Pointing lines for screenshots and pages
________________________________________
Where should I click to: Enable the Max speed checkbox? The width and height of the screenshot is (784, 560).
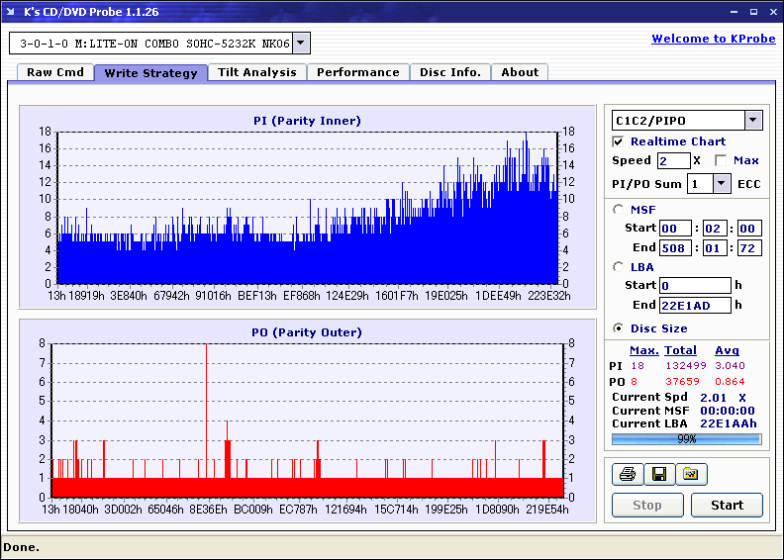tap(721, 160)
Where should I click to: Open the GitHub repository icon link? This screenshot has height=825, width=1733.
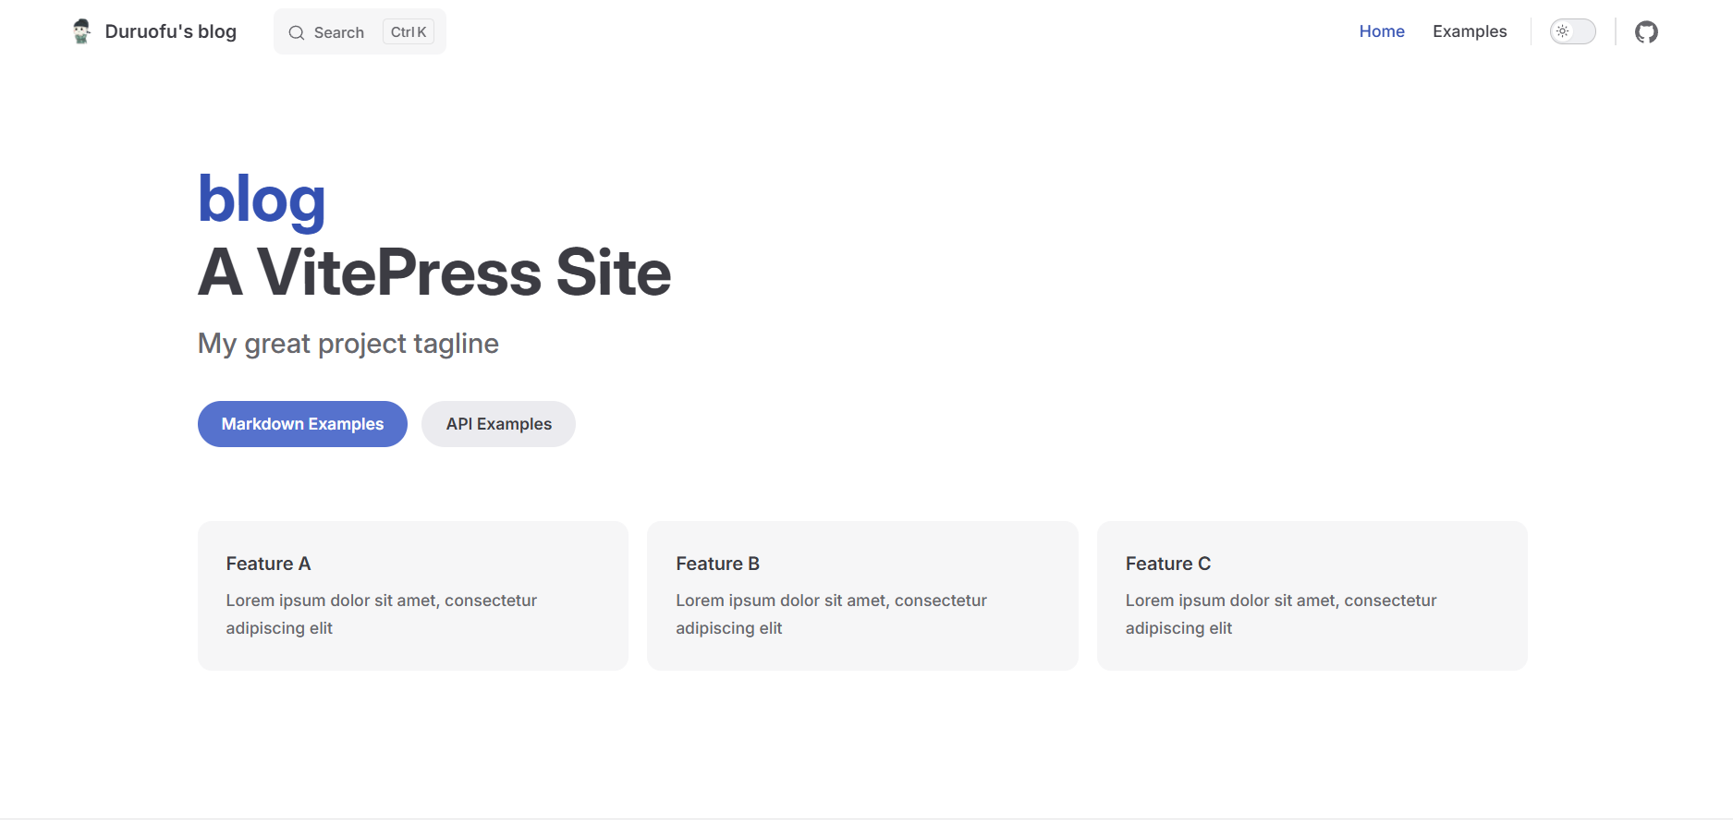pyautogui.click(x=1646, y=32)
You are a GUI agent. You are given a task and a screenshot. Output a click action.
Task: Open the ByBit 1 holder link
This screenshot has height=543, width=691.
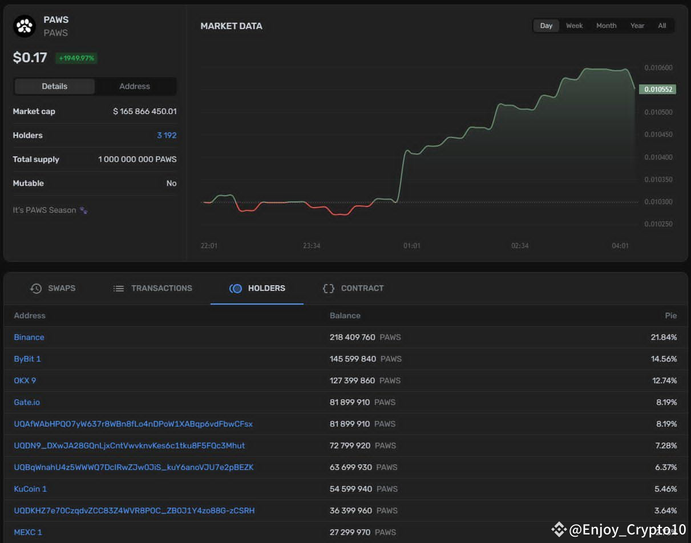click(x=27, y=359)
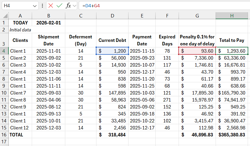Click the Select All corner triangle
Image resolution: width=250 pixels, height=146 pixels.
click(x=5, y=16)
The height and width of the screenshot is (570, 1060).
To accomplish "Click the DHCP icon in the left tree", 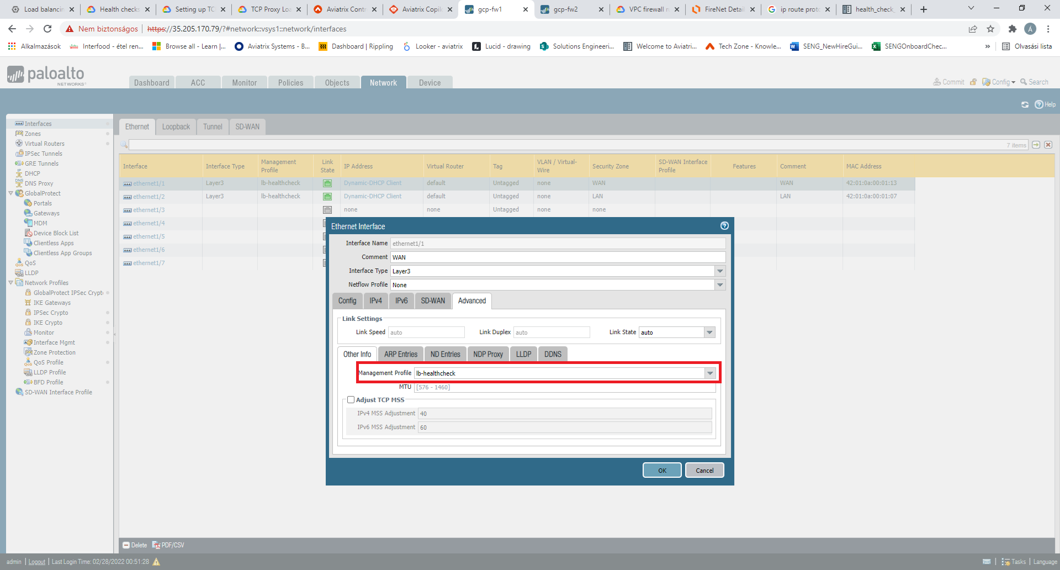I will tap(19, 173).
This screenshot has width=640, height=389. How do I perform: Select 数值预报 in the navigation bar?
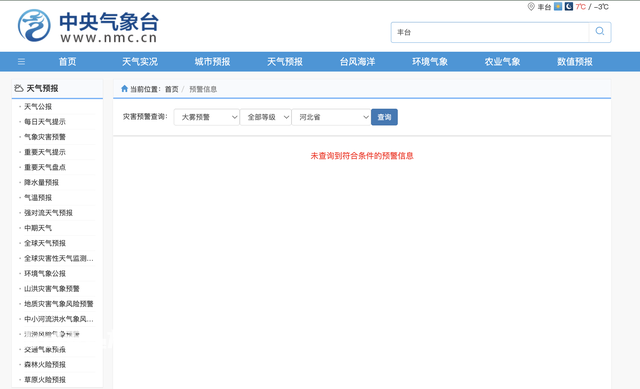575,62
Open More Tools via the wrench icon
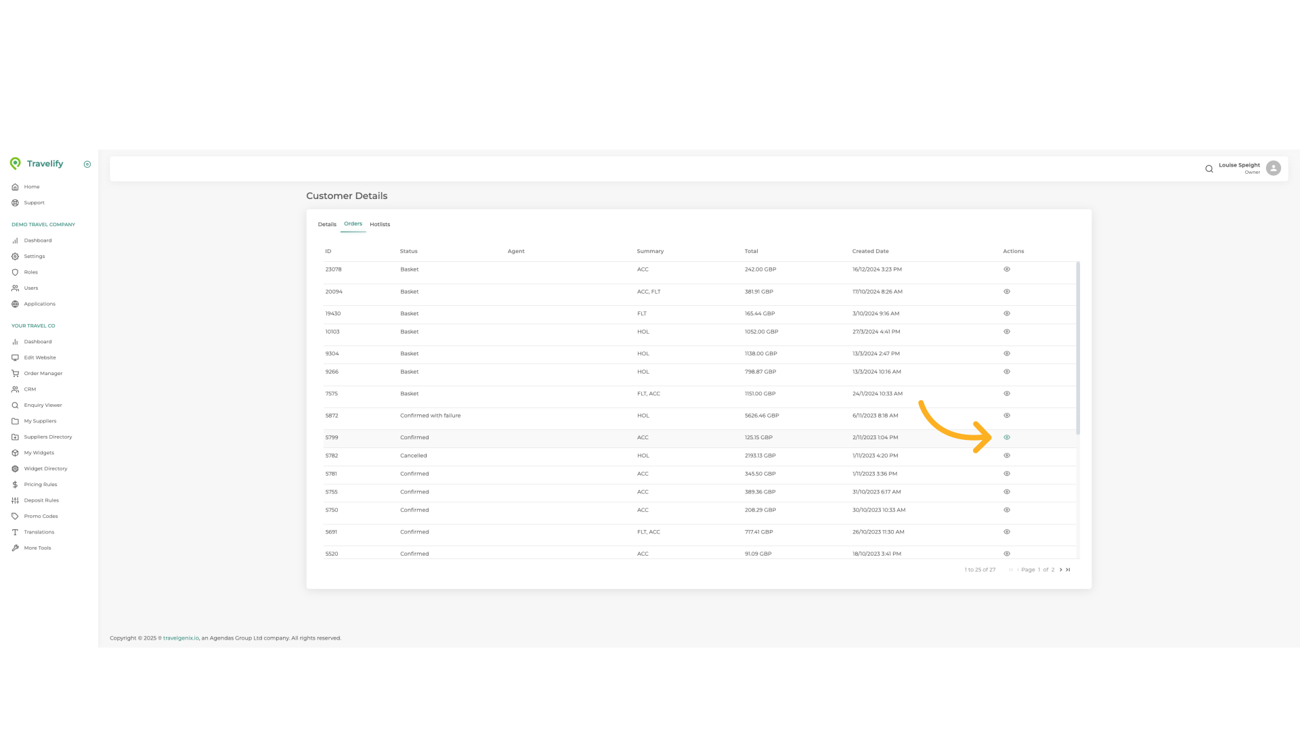 tap(15, 548)
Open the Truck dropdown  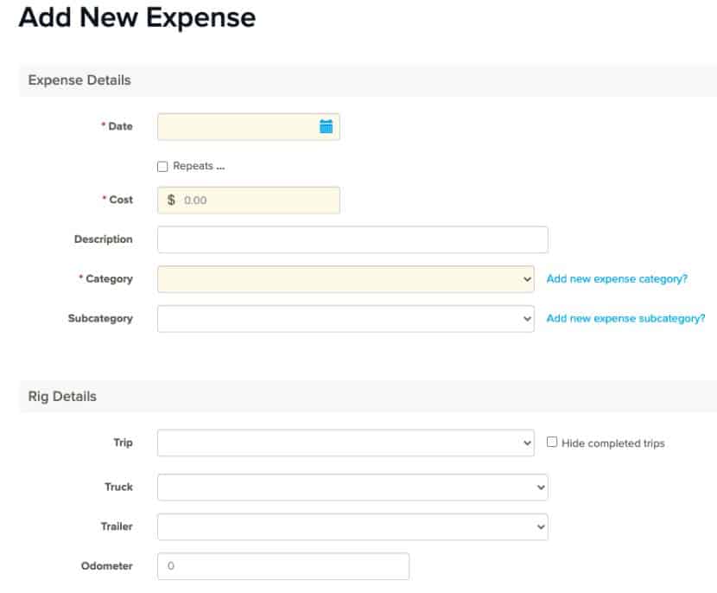(x=352, y=487)
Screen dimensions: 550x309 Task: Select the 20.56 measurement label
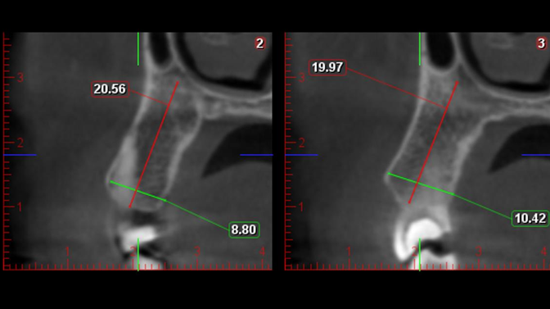pos(110,89)
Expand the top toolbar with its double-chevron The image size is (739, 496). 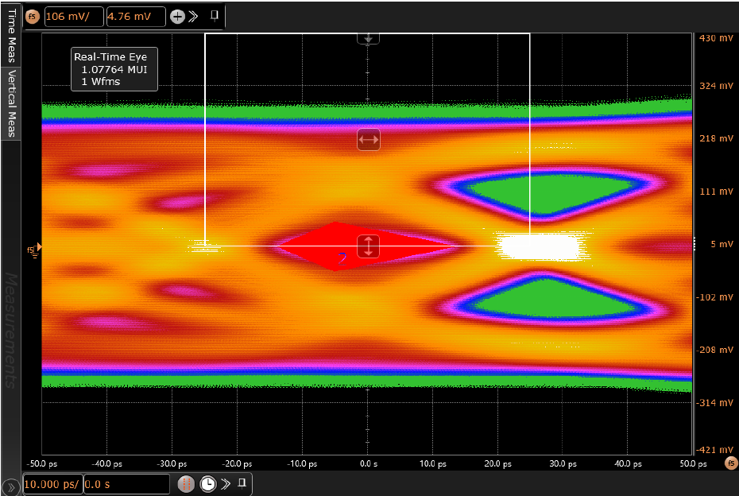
________________________________________
TASK DESCRIPTION: Copy out word for word the lines from the first one up to and including the line with "pyautogui.click(x=1646, y=32)". Leave the pictures out of your answer.

SOLUTION TO THIS TASK:
Where should I click to: Enable the Max speed checkbox? The width and height of the screenshot is (784, 560).
tap(721, 160)
Where should I click to: Open the GitHub repository icon link? This screenshot has height=825, width=1733.
pyautogui.click(x=1646, y=32)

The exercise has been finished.